THE PROBLEM: Your answer is the line containing "Click Oscillators Neutral count of 8" plus every line after it through the end of the records, printed exactly and free of pictures.

RECORDS PROVIDED:
+--

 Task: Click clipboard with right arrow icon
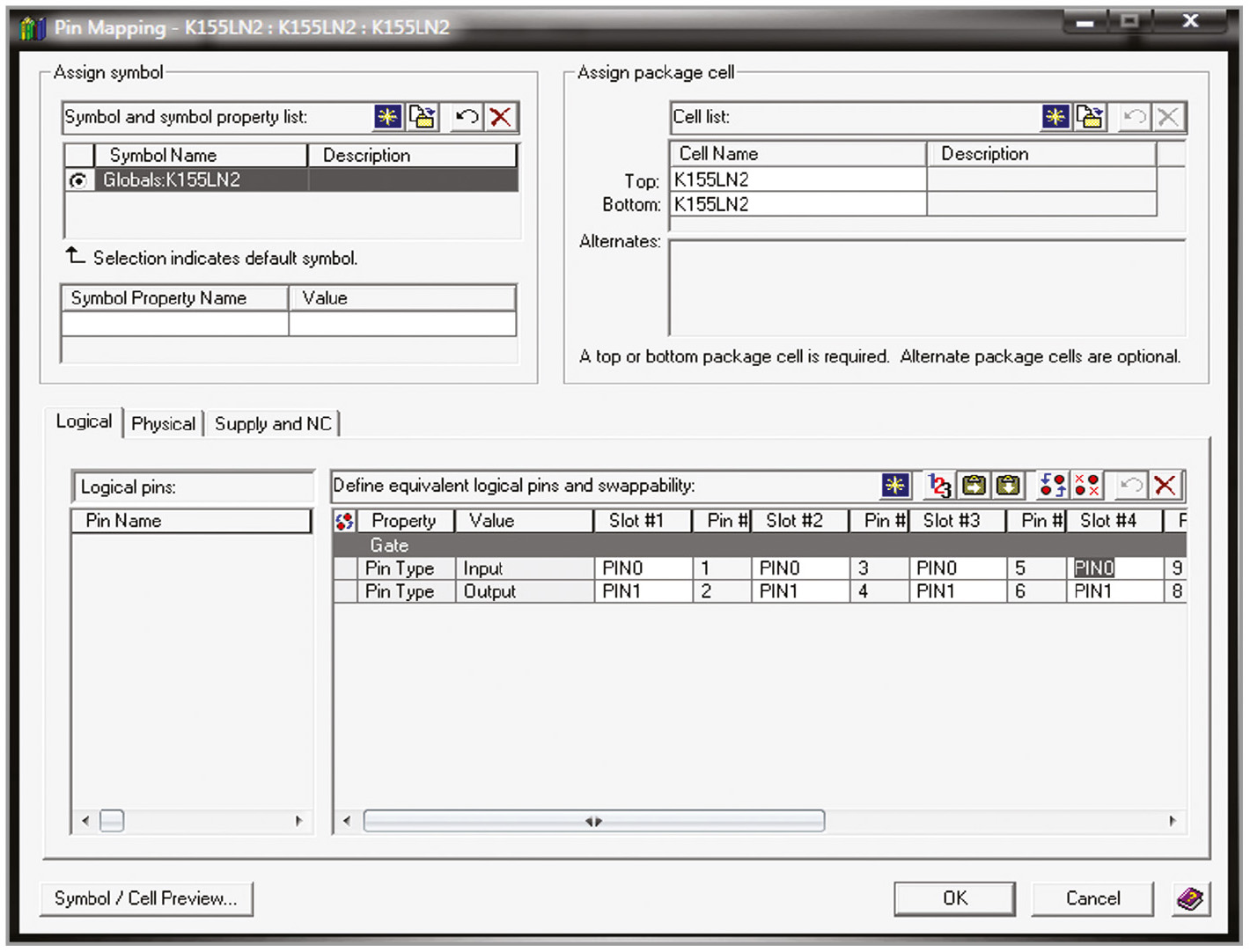tap(974, 486)
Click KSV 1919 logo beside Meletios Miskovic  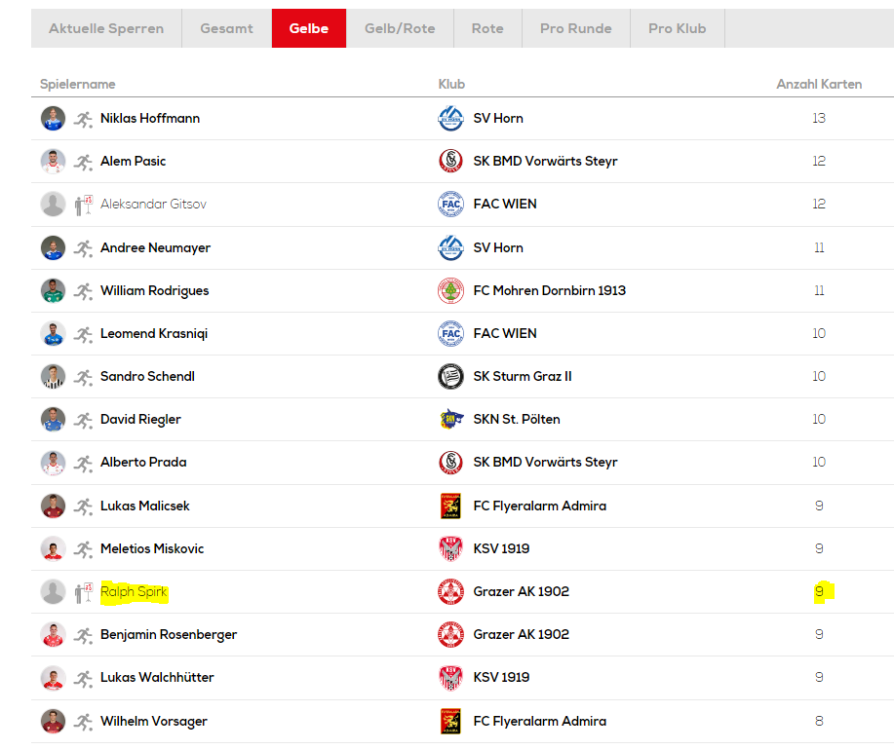point(451,549)
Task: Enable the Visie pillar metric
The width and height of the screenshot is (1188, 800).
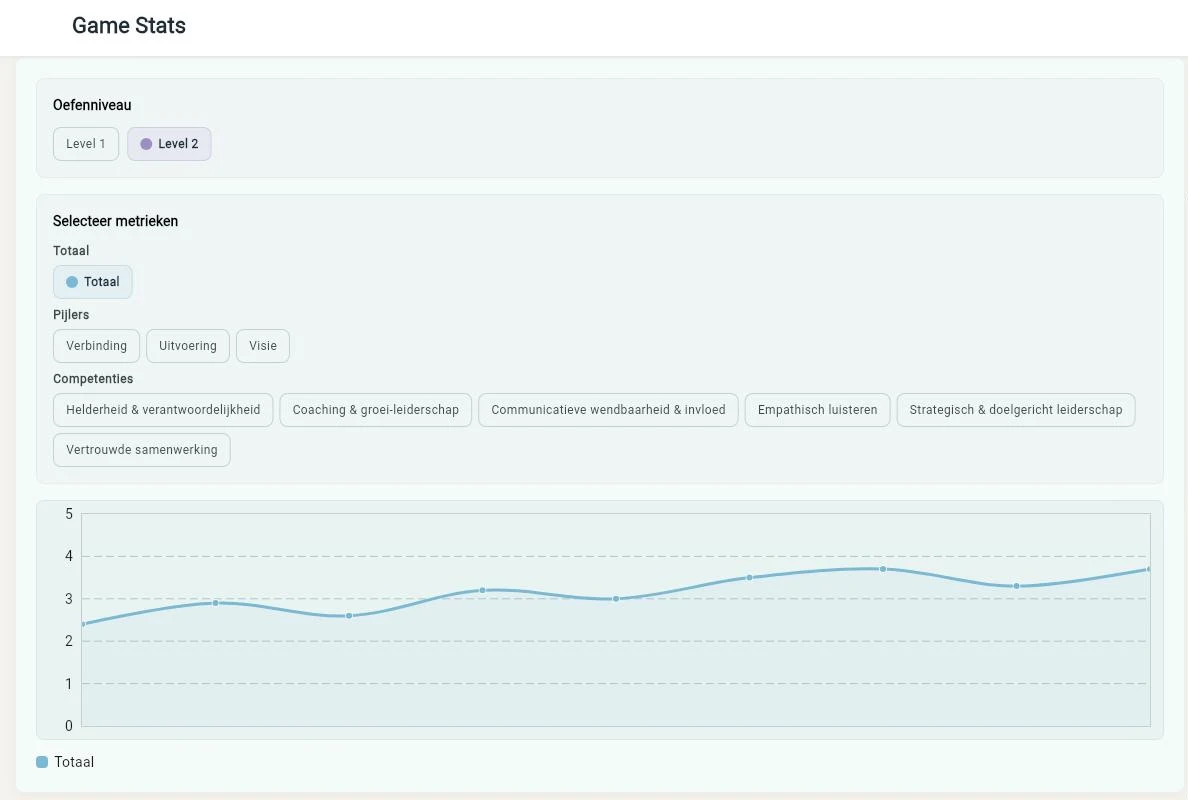Action: point(263,346)
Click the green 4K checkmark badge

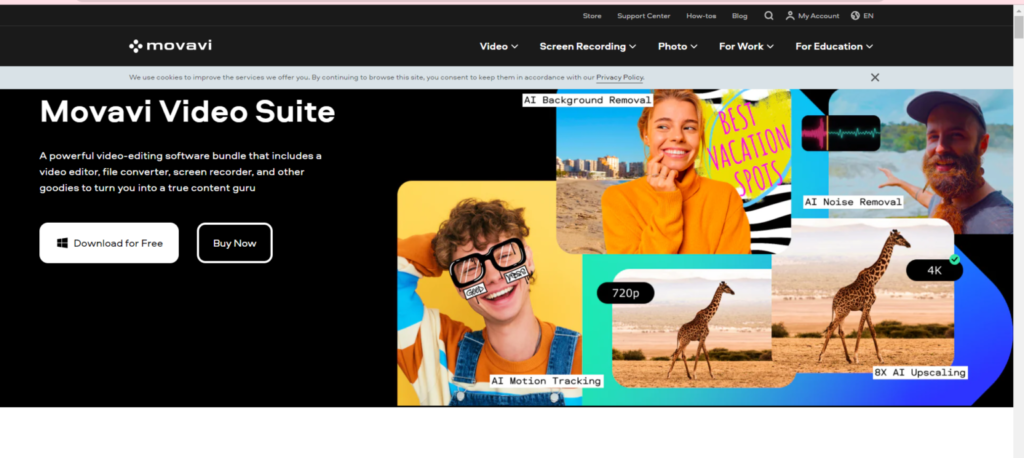953,260
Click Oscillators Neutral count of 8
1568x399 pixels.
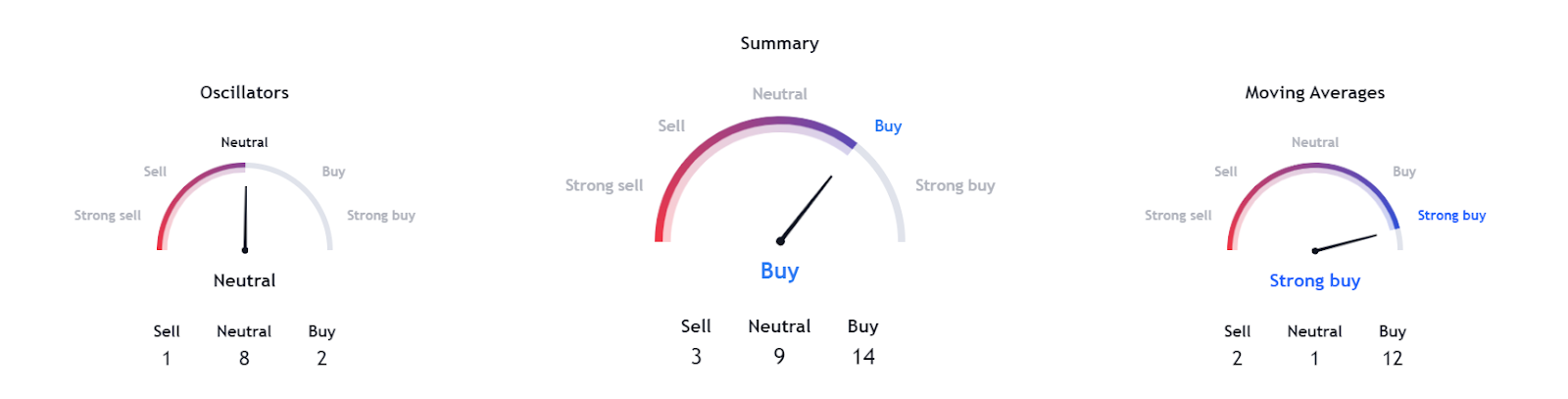pyautogui.click(x=244, y=359)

+--

RESPONSE TO THIS EXERCISE:
Click Oscillators Neutral count of 8
1568x399 pixels.
pyautogui.click(x=244, y=359)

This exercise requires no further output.